Although the hearing officer's decision must be annulled, I find that there is no basis in fact or law for petitioner's request for an order requiring respondent to expunge the child's name from any records which the CPSE or CSE may have of the child. The CPSE's recommendation that the child be classified as a preschool child with a disability is supported by the record in this proceeding. As noted above, the actions of the CSE are not part of this proceeding.
Petitioner asks that she be allowed to contact private agencies to arrange for appropriate speech/language therapy and counseling services to be provided to her child, at respondent's expense, until the child's problems are resolved. If the child requires those services during the 1995-96 school year, it is respondent's responsibility to provide them pursuant to a recommendation by its CSE. There is no basis in the record before me for finding that respondent could not provide the child with services. To the extent that petitioner has requested such services to compensate the child for the related services which he did not receive during the 1994-95 school year, I find that her claim is without merit. Petitioner unilaterally removed her child from the previously agreed upon placement in the Brooklyn School for Special Services, at which he had been receiving speech/language therapy and counseling. After the parties reached their agreement on February 10, 1995, respondent made a good faith effort to provide those services to the child either in his home or in the offices of the service providers.

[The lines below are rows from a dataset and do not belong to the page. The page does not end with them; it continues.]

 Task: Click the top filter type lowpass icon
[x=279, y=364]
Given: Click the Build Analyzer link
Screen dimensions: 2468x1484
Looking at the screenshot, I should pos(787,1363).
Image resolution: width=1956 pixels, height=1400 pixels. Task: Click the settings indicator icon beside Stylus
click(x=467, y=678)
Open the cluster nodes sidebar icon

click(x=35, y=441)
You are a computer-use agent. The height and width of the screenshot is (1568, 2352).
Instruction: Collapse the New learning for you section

Finally, petitioner asks that she be reimbursed in the amount of $18 for her transportation expenditures in connection with three evaluations which were performed for the CPSE pursuant to the hearing officer's interim order, in March, 1995. In his interim order, the hearing officer directed respondent to reimburse petitioner in the amount of $6 for her transportation expenses for each day on which evaluations were performed. The record before me indicates that the child's social history was updated, and the psychological evaluation was performed on March 2, 1995. On March 3, 1995, the educational and speech/language evaluations were performed. Petitioner has not identified a third day on which an evaluation was performed. I find that she is entitled to be paid $12 by respondent.
THE APPEAL IS SUSTAINED TO THE EXTENT INDICATED.
IT IS ORDERED that the decision of the hearing officer is annulled; and
IT IS FURTHER ORDERED that respondent shall pay the sum of $12 to petitioner, as reimbursement for her transportation expenditures on March 2 and 3, 1995.